Stereotypes and opinions are unpreventable. In fact, they form the ground of our democracy. However, these stereotypes and opinions lead to categorization and intolerance to certain groups. And as a gay girl growing up in America, these judgements have been brought to my attention more abruptly than people may realize. I have noticed from a young age, that no matter your sexuality, there will always be bias. If you are gay, many assume you have crushes on all your same-sex friends. But if you are straight, then you are assumed to be homophobic off the bat. And don’t get me wrong, I am guilty of assuming as well. But one thing that I learned through my journey of finding out my sexuality is: that the people who categorize you without getting to know you, are some of the most closed-minded people out there. And those who take the time to get to know you for who you are as a person are the definition of the “American Creed”.
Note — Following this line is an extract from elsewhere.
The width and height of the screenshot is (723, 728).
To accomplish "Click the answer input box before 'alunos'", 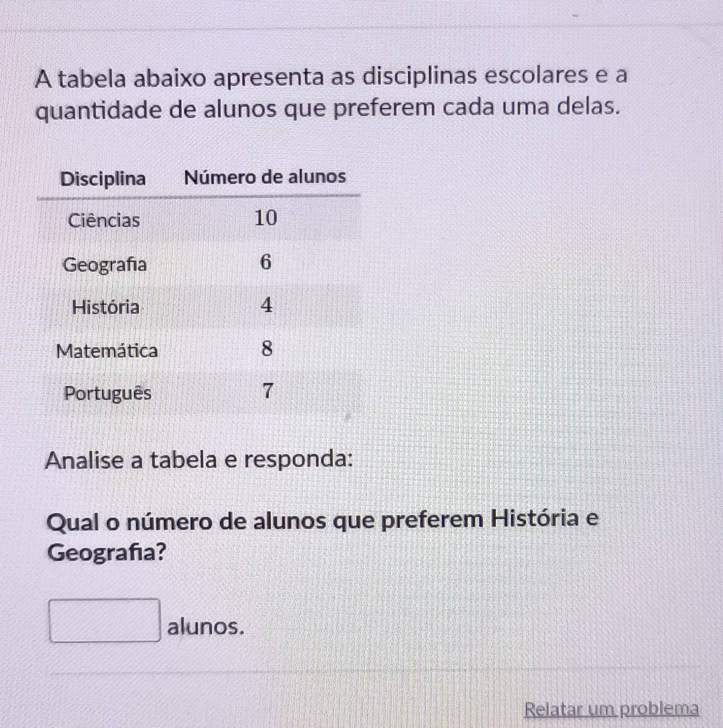I will (105, 620).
In 2020, one of the most eventful years known to the world, the debate over police brutality quickly grew after the death of George Floyd. Naturally, many opinions concerning police brutality among people of color rose. Media was filled with movements such as “Black Lives Matter '', and its opponent “All Lives Matter”. Arguments filled comment sections, protests were happening right outside the door, and people were getting in fights with others over the validity of their argument. Suddenly, the focus wasn’t on the problem of police brutality itself, but instead was focused on attacking individuals. Instead of trying to resolve misunderstandings, people resorted to assault, which caused more anger, thus causing more misunderstandings. If this is how we continue to go about serious issues, things will not get done. But, if we allowed ourselves to listen, understand, and educate other people, it would allow us to come to a conclusion that benefits society as a whole.

When I was 14, my father and I never saw eye-to-eye on anything. I took a liberal stance on most topics, while he consistently took a more conservative stance. We did not take the time to understand each other's experiences. We were divided. It was hard for us to respect each other's existence because we were so caught up in attacking the other person for what they believed in. I did not respect him as a person because he did not believe what I believed. This is a smaller-scale example of what American society looks like right now. There is this idea that you can only have respect for someone if they share the same ideals as you do. It’s a common theme that we resort to attacking the actual individual instead of explaining why we differ in beliefs. In a country so diverse, it is inevitable that conflict will arise, especially when dealing with controversial topics like race and gender. However, society needs to learn to separate opinions from relations. Not every person comes from the same starting point. Every single person has developed their own perspective of the American Dream through their own experiences, and therefore, we are bound to see things differently. However, this creed that we should give each other respect still holds true. Push past the bias and get to know someone on a personal level. Every American has a story, and if we take the time to listen to stories instead of jumping to conclusions, we will build a better future based on respect and success.